Elizabeth Graham is a student at Deakin University currently volunteering with the Invisible Farmer Project at Museums Victoria. In this guest blog post Elizabeth interviews 2018 winner of the South Australian AgriFutures Rural Women’s Award, Alex Thomas.
Alex Thomas grew up on Parnaroo Station, a pastoral property in the north-east of South Australia. She owns her own work health and safety consulting business and plans to use the AgriFutures Award to promote her ‘#PlantASeedForSafety’ campaign, spreading awareness on the importance of work health and safety in rural industries and celebrating the important role rural women play in influencing positive change.
In this Q & A Alex talks about the inspiration for her campaign, her connection with the land and agriculture, and the importance of recognising women within the industry.
Tell us about your connection to agriculture?
Growing up on a remote sheep station, some of my fondest memories are of lying under a Mallee tree – in the dirt – far enough away from the homestead that I couldn’t hear the sound of people, but close enough that Mum wasn’t having a coronary.

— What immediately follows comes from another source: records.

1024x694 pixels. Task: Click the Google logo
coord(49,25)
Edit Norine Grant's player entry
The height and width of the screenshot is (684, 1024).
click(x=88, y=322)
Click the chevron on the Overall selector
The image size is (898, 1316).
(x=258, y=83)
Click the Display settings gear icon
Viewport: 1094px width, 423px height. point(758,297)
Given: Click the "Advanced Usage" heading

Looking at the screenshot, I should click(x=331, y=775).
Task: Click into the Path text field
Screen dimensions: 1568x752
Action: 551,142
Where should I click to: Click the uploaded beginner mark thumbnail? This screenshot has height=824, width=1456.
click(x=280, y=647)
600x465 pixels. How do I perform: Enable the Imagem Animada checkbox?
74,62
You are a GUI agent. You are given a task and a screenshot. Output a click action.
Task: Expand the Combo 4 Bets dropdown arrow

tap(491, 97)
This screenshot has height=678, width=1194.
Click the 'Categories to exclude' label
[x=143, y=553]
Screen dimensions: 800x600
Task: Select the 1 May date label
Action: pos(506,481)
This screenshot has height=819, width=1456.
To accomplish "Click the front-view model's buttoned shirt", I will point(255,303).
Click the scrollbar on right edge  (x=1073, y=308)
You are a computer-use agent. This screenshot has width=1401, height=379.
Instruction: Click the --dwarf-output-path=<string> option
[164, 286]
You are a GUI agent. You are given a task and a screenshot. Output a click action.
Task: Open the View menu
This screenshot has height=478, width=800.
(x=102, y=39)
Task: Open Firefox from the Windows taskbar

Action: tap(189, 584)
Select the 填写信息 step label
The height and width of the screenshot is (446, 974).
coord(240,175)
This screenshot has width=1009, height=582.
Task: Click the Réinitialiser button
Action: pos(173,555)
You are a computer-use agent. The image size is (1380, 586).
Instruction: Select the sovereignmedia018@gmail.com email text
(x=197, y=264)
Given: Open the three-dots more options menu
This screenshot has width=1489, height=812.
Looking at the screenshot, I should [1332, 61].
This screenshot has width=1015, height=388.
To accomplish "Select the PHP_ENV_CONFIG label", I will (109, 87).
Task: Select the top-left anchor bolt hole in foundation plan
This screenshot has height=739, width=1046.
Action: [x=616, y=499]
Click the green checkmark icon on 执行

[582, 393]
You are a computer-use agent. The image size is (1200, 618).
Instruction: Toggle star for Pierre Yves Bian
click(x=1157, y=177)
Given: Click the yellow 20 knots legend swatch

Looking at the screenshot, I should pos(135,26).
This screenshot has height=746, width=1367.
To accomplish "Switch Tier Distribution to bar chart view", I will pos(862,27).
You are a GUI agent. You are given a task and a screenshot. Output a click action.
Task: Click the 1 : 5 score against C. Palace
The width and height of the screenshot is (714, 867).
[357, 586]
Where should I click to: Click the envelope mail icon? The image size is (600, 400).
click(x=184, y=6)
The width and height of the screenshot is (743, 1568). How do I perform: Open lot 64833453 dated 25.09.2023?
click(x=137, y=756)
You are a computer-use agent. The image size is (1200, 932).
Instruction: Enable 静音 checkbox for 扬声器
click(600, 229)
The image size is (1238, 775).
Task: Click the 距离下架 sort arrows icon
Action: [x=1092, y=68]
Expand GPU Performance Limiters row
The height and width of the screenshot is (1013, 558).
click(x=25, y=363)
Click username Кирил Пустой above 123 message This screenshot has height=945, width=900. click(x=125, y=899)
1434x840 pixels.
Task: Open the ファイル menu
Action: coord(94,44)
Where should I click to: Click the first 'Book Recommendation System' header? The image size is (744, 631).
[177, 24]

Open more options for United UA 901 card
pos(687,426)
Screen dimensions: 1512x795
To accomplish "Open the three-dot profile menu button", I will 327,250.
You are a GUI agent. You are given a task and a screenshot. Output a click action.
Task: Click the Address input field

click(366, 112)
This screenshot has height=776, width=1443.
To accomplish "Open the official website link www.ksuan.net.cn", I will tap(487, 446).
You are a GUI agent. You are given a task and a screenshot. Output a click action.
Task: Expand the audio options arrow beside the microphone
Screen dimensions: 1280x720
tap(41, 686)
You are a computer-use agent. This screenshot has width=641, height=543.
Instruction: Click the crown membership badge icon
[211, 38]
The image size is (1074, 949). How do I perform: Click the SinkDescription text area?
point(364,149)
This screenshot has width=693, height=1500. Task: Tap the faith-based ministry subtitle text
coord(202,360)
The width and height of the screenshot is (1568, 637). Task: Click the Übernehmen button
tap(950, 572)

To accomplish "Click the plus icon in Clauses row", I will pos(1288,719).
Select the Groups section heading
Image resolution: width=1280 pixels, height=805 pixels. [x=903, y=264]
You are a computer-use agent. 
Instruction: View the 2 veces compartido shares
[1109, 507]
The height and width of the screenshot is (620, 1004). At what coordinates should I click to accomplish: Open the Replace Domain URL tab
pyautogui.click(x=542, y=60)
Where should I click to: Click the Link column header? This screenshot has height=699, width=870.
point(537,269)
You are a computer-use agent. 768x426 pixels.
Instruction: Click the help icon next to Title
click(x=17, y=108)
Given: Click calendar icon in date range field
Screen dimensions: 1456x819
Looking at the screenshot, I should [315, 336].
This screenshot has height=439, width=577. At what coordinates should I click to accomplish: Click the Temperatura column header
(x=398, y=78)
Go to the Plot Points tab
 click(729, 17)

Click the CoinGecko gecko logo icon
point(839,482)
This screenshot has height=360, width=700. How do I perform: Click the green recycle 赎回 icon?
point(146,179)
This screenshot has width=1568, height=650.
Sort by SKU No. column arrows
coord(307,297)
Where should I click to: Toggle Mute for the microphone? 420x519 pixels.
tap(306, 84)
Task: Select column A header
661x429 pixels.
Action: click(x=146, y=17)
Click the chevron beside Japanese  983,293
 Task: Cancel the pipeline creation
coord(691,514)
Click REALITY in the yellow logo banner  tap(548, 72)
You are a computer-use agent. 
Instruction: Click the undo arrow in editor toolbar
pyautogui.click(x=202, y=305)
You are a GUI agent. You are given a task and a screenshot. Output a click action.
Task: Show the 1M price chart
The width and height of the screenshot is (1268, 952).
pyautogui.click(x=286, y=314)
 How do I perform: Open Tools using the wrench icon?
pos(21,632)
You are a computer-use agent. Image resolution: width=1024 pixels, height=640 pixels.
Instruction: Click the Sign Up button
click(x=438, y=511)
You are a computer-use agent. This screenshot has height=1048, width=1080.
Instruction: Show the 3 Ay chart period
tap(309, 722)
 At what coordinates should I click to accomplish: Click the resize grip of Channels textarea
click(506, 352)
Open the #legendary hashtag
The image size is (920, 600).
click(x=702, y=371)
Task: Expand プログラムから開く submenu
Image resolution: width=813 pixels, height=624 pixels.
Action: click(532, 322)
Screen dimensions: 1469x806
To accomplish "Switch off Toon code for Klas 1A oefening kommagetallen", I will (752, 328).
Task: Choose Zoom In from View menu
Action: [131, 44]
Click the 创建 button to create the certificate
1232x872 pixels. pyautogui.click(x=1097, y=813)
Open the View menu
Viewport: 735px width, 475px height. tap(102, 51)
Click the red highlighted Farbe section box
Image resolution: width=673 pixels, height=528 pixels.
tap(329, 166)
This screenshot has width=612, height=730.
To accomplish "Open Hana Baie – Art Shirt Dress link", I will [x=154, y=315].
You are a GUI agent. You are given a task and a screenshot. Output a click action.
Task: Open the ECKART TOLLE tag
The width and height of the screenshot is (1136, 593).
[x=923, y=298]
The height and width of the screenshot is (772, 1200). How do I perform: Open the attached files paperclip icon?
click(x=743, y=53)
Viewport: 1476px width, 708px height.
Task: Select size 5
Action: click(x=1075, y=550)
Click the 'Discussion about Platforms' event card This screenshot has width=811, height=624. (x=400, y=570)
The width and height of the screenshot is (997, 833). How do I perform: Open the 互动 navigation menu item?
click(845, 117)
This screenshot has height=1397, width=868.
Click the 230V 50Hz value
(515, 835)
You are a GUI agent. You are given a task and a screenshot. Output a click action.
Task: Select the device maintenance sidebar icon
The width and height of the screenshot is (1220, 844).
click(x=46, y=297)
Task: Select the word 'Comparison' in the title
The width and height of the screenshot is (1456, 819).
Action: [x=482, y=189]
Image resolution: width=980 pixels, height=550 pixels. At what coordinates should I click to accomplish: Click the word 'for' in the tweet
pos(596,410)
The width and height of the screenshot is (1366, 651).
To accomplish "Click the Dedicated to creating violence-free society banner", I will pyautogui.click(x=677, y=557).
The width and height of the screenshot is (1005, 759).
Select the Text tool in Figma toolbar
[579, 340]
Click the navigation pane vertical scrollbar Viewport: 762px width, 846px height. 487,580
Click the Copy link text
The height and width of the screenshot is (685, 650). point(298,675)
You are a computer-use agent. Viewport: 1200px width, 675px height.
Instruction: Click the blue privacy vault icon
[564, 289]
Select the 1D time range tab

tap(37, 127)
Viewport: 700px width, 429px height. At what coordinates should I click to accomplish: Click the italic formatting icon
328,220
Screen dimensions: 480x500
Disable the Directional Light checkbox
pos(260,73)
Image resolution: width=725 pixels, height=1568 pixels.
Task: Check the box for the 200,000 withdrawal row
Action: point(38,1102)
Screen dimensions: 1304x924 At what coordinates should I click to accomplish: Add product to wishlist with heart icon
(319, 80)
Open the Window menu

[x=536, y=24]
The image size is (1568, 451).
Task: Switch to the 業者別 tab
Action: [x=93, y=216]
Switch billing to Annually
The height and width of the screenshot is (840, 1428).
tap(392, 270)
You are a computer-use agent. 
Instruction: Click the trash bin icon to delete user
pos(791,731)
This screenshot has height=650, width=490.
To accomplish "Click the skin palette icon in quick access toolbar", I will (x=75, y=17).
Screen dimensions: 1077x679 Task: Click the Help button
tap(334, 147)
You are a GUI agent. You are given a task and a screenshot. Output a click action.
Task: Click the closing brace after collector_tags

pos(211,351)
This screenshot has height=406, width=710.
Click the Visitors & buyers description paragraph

I was a School of the Air kid, and I did the majority of my early education from home via HF radio. Mum was my governess, my best friend was the cat and most days I’d ‘knocked-off’ from school by around 1pm. Afternoons were for being Dad’s shadow, building cubbies out of stumps and corrugated iron and anything and everything to do with our horses.
Those years on the Station were idyllic and I literally couldn’t have asked for a better childhood. We didn’t have mains power so obviously went without air conditioning, and time spent in front of the TV was strictly limited to days when it was too hot, too cold or there were too many snakes around to warrant playing outside. Trips in ‘to town’ were a novelty, the prospect of rain was an event, our neighbours were (still are!) our best friends, and at that point in time the only worries I had in life were whether the pet joey would survive the night, or whether I’d finish school in time to go out with Dad.
At 12 years old I was plucked from an incredibly comfortable sense of security and thrust into the world of an all-girls boarding school. Life in Adelaide was completely foreign, which isn’t surprising given how little time I’d spent away from the comfort of the Station. At 13, I remember returning home for an exeat [permission for a temporary absence] to learn that – to my horror – the Station was to be subdivided and sold, and at 15 to hear of my parent’s divorce.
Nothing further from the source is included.